◆ Instruksi Tertulis
Masukkan ke dalam daftar bernomor baris-baris dari baris yang memuat "Toggle the side panel button in status bar" hingga akhir catatan, kedua ujungnya termasuk, tanpa baris kosong. Gambar tidak perlu disertakan dalam jawaban.

(Catatan pencarian item)

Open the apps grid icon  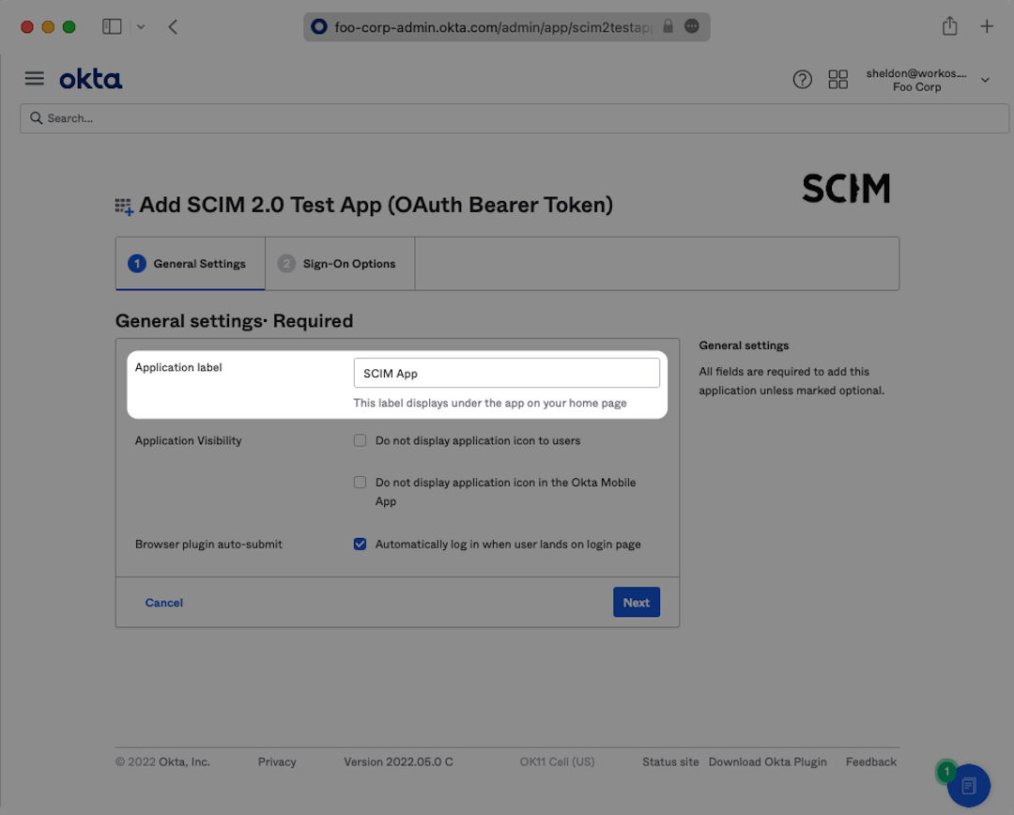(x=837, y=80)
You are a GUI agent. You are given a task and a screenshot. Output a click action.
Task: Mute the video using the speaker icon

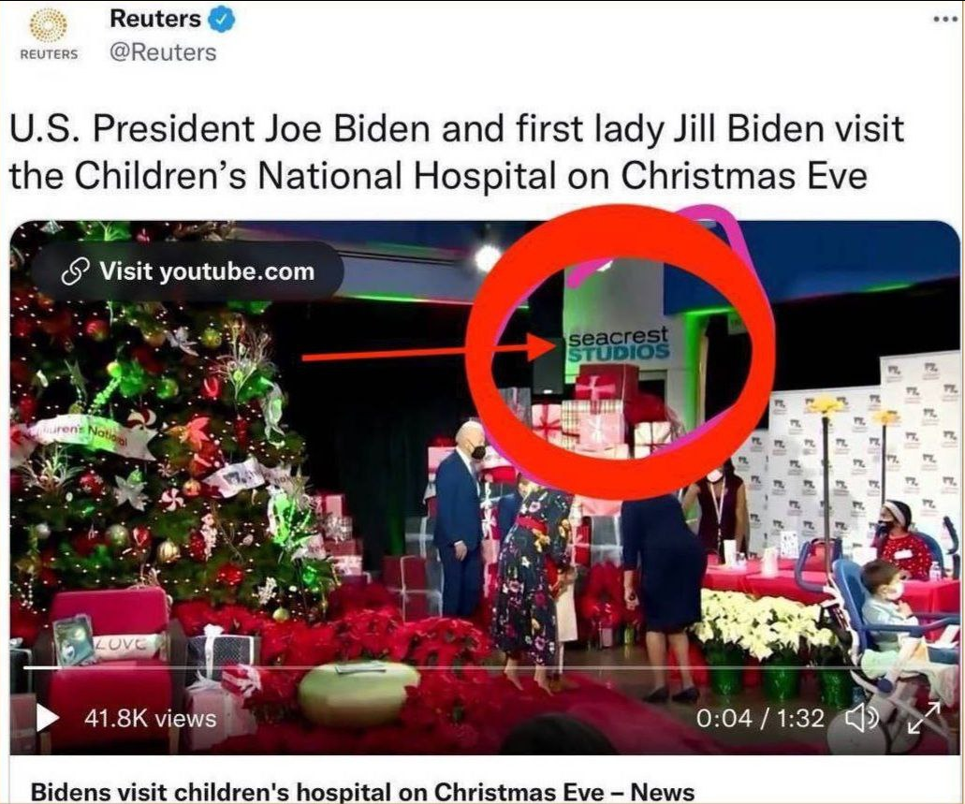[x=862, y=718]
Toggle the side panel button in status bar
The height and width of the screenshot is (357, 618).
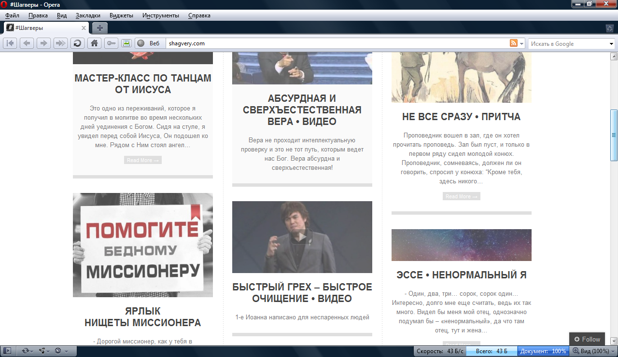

◆ Penyelesaian
1. Toggle the side panel button in status bar
2. The height and width of the screenshot is (357, 618).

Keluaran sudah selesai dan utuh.